(Written request) Report every line in the records that contains the string "screenshot". Case counts.

(Data)
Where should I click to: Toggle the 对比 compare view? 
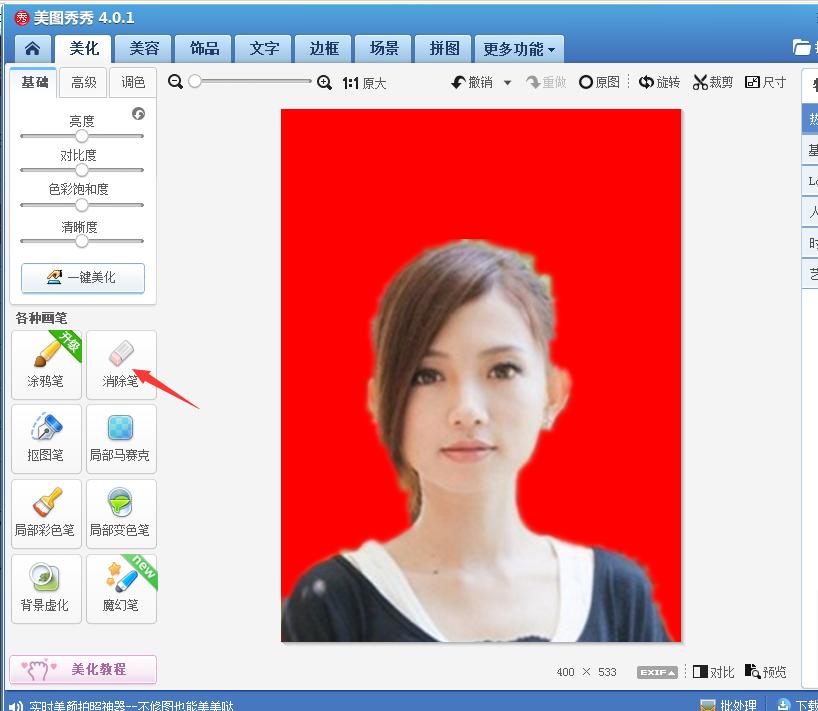(712, 672)
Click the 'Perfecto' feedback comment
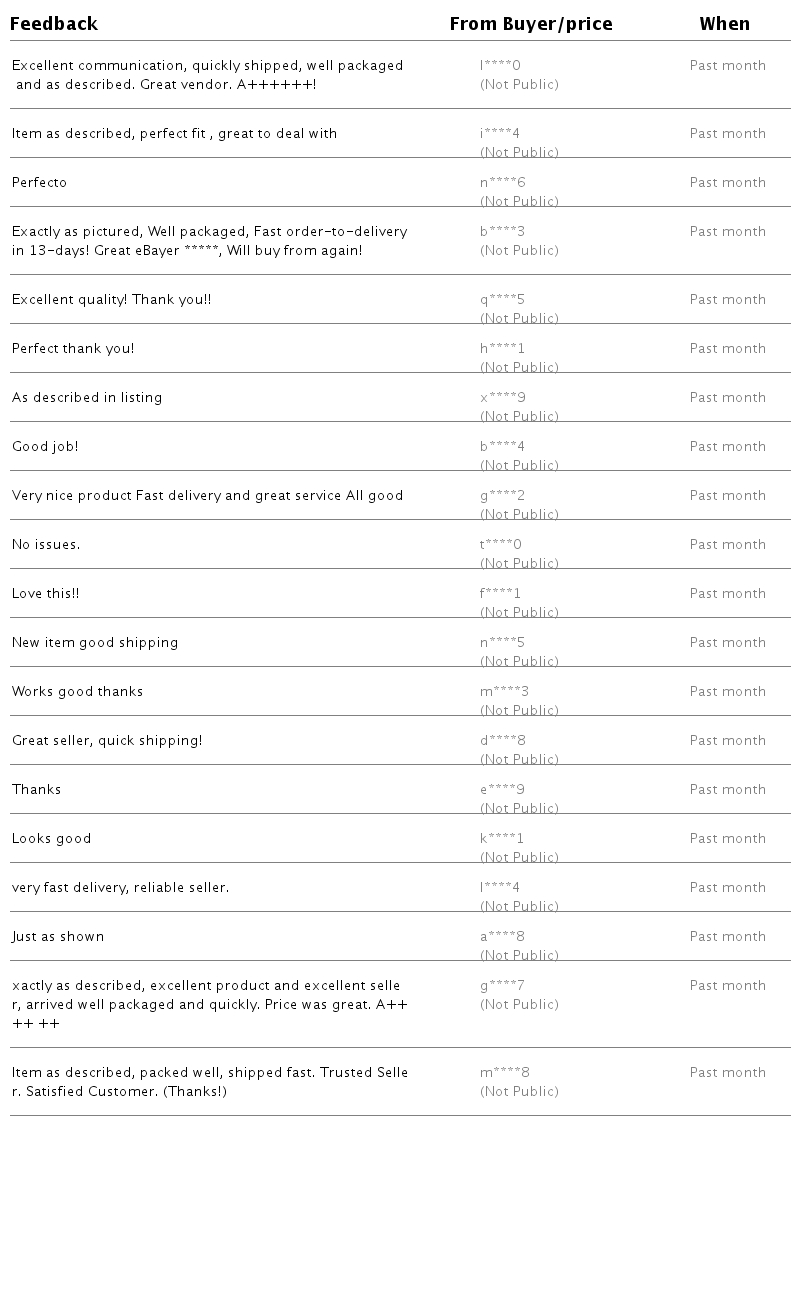Image resolution: width=800 pixels, height=1312 pixels. pos(40,183)
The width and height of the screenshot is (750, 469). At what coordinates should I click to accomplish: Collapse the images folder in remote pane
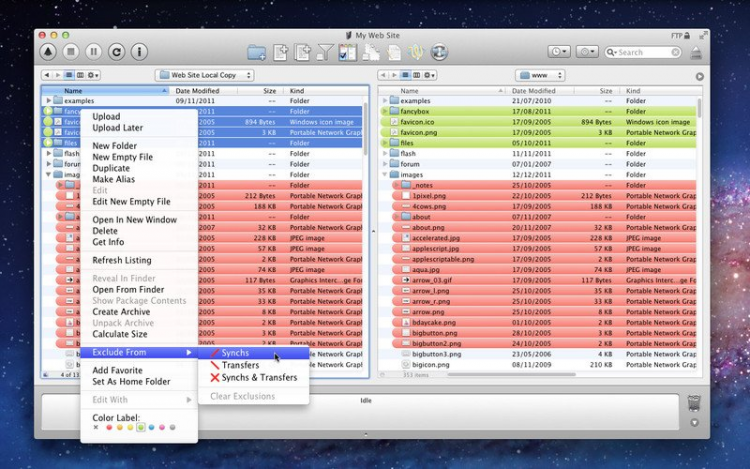click(385, 175)

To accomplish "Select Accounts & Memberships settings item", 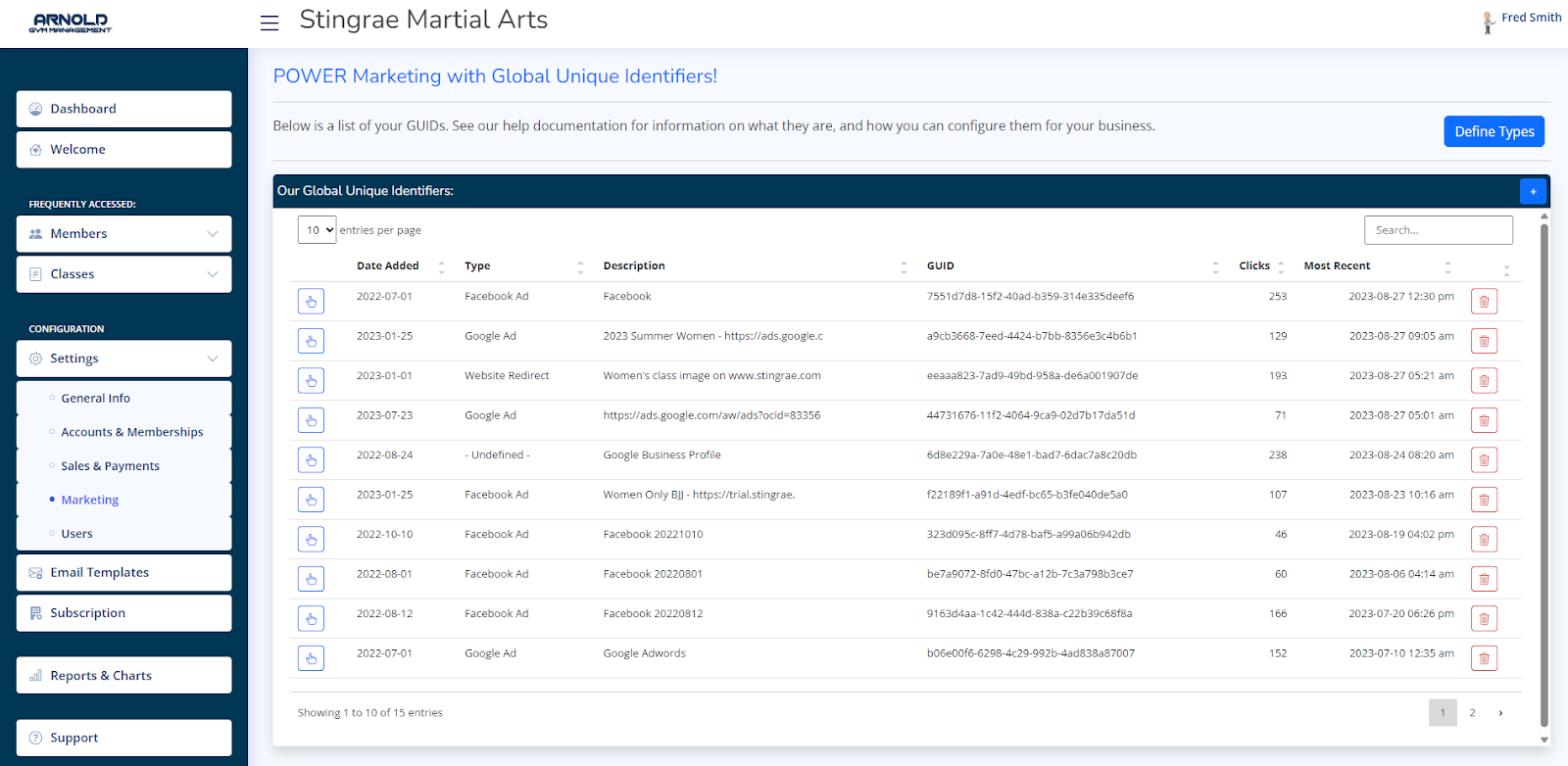I will (x=132, y=432).
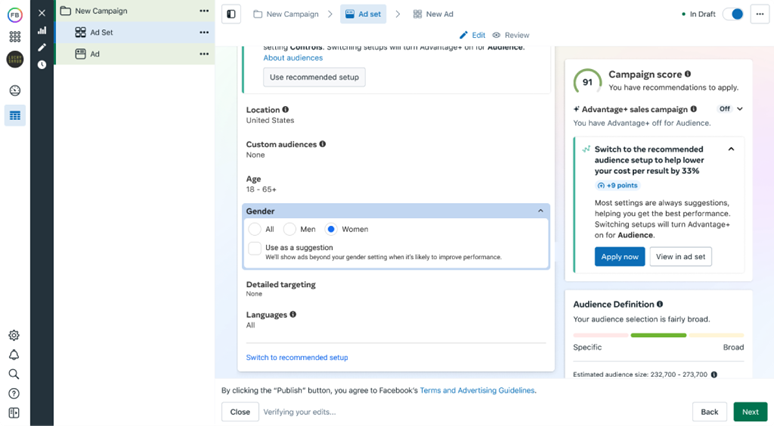
Task: Select the All gender radio button
Action: (x=255, y=229)
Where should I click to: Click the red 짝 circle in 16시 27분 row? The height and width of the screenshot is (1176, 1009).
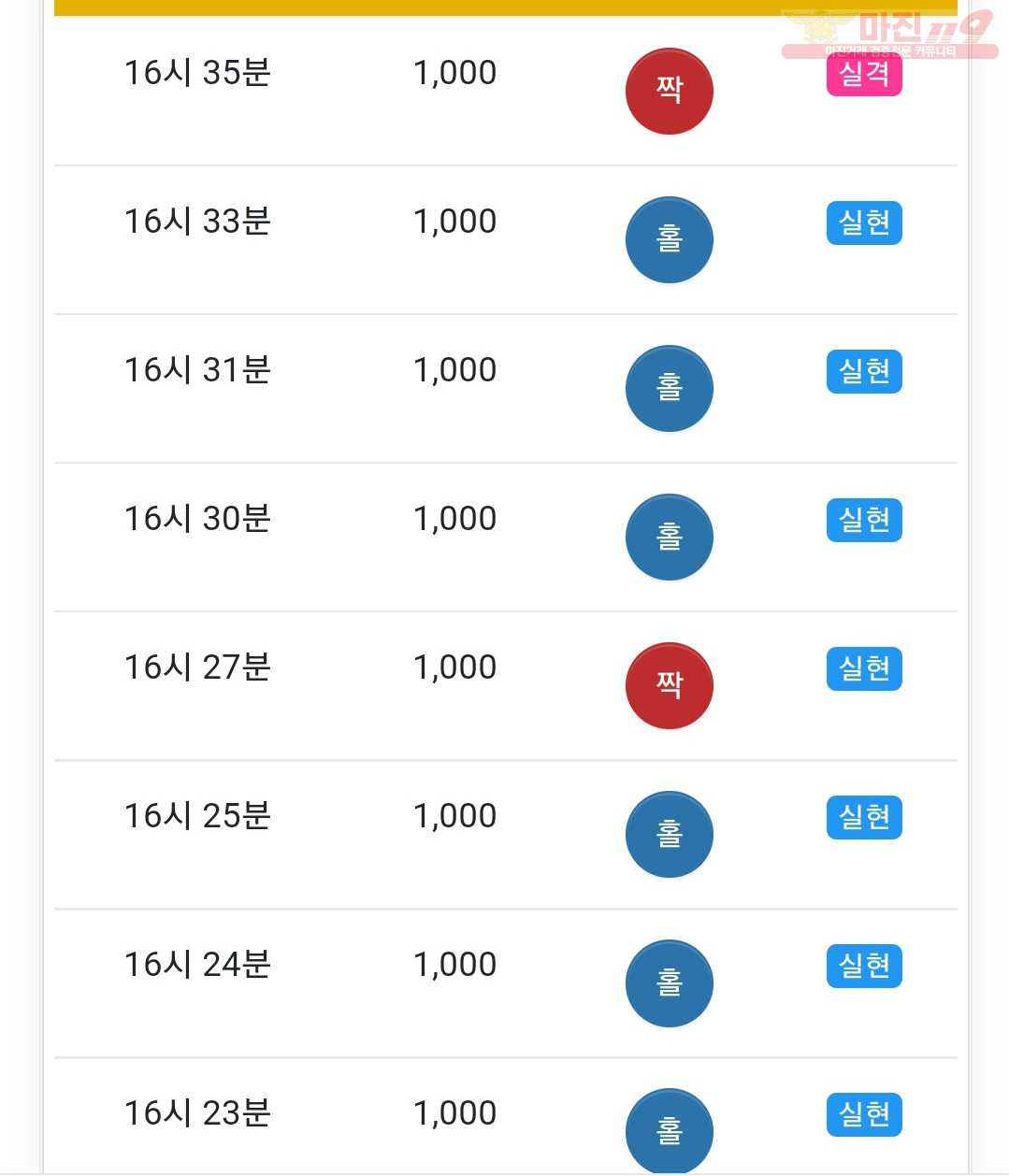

(Correct answer)
The width and height of the screenshot is (750, 469). At what coordinates should I click to accomplish: Collapse the images folder in remote pane
Where should I click to: Click the red 짝 circle in 16시 27분 row? The height and width of the screenshot is (1176, 1009).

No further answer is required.